PROBLEM REQUIREMENTS: Report how many lines below contain the word "screenshot". Write only that number.

++++++++

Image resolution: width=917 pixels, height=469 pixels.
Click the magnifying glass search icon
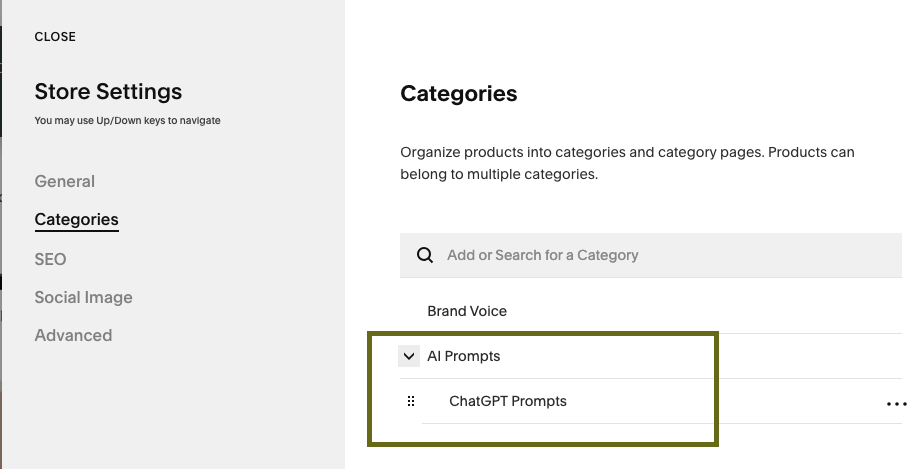[x=425, y=255]
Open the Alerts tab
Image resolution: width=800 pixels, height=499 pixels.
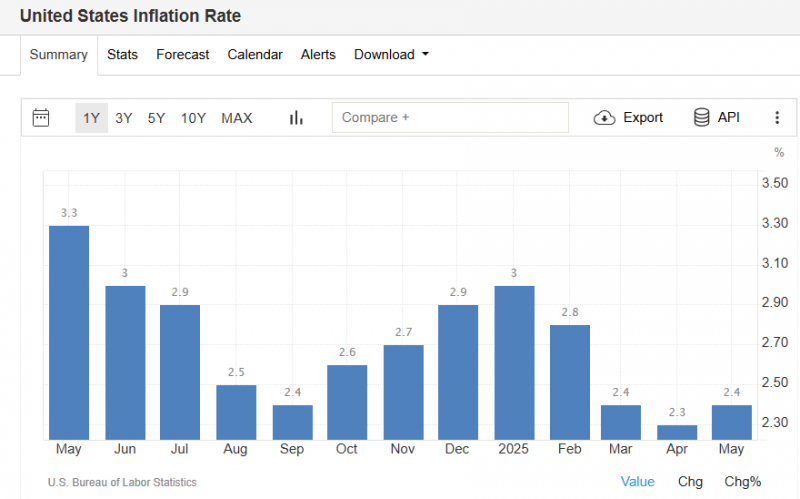(x=318, y=55)
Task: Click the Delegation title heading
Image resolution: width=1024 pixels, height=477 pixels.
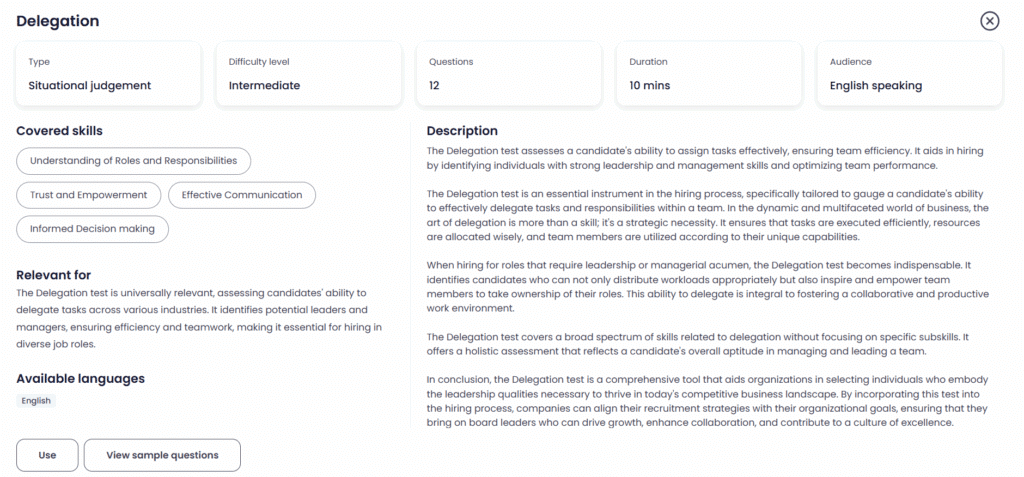Action: click(57, 21)
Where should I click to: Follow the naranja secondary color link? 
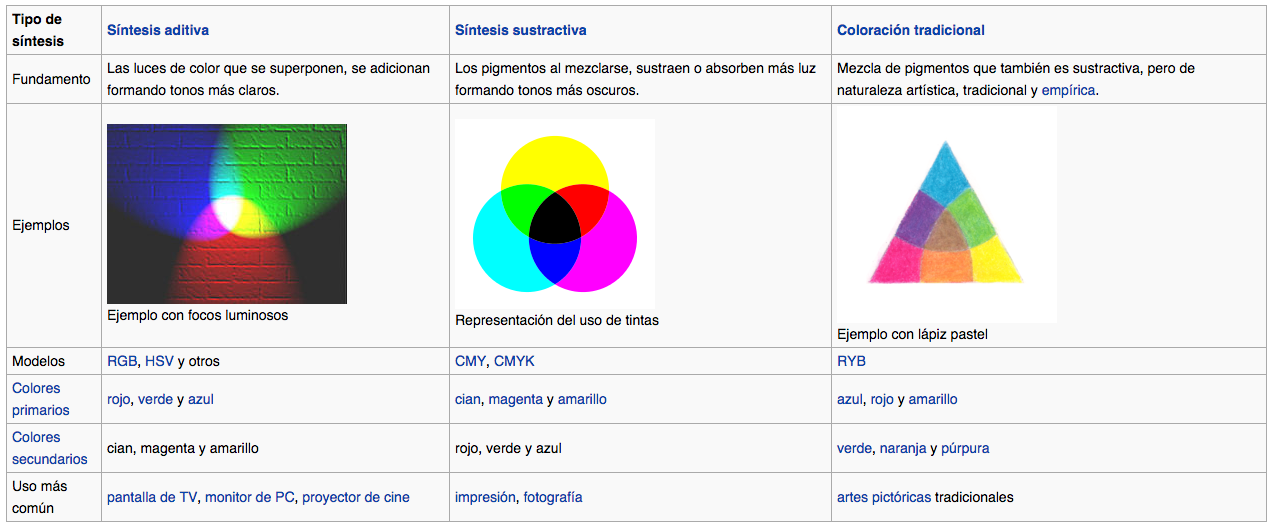point(903,448)
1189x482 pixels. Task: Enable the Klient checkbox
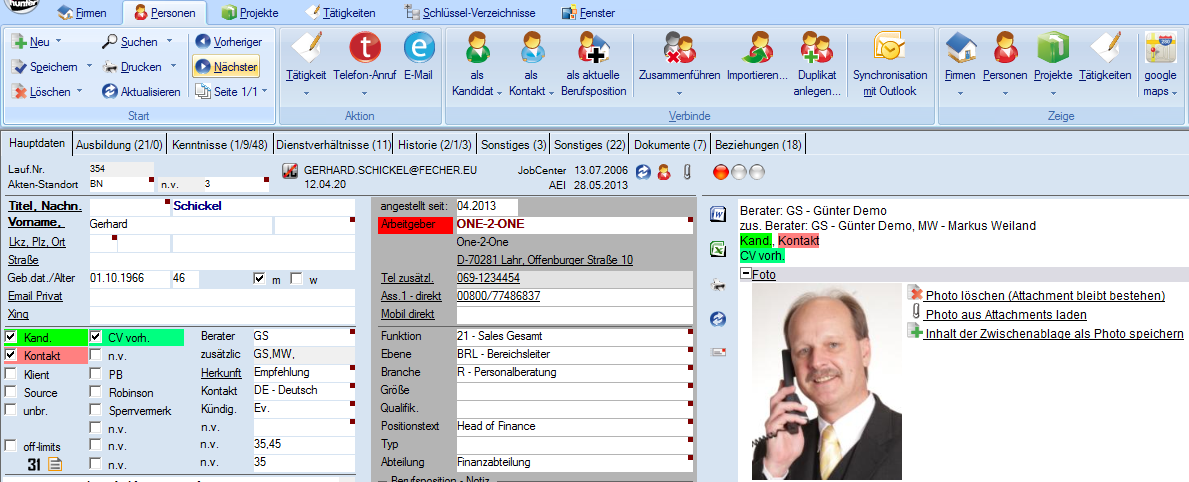pos(11,374)
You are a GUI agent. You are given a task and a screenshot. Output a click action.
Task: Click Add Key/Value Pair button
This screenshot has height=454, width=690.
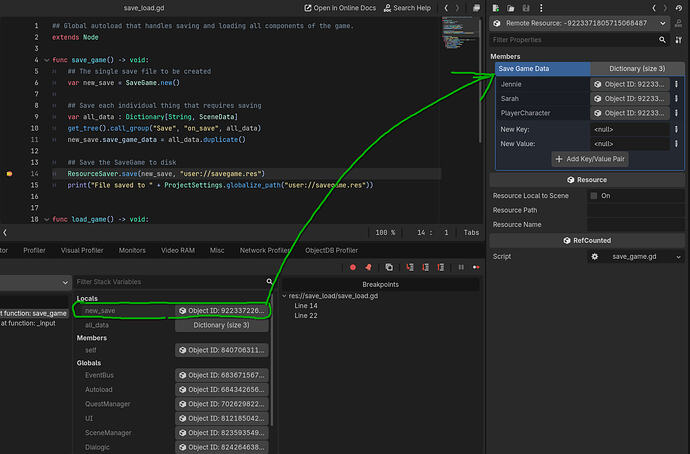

++++++++

RESPONSE BOX: 2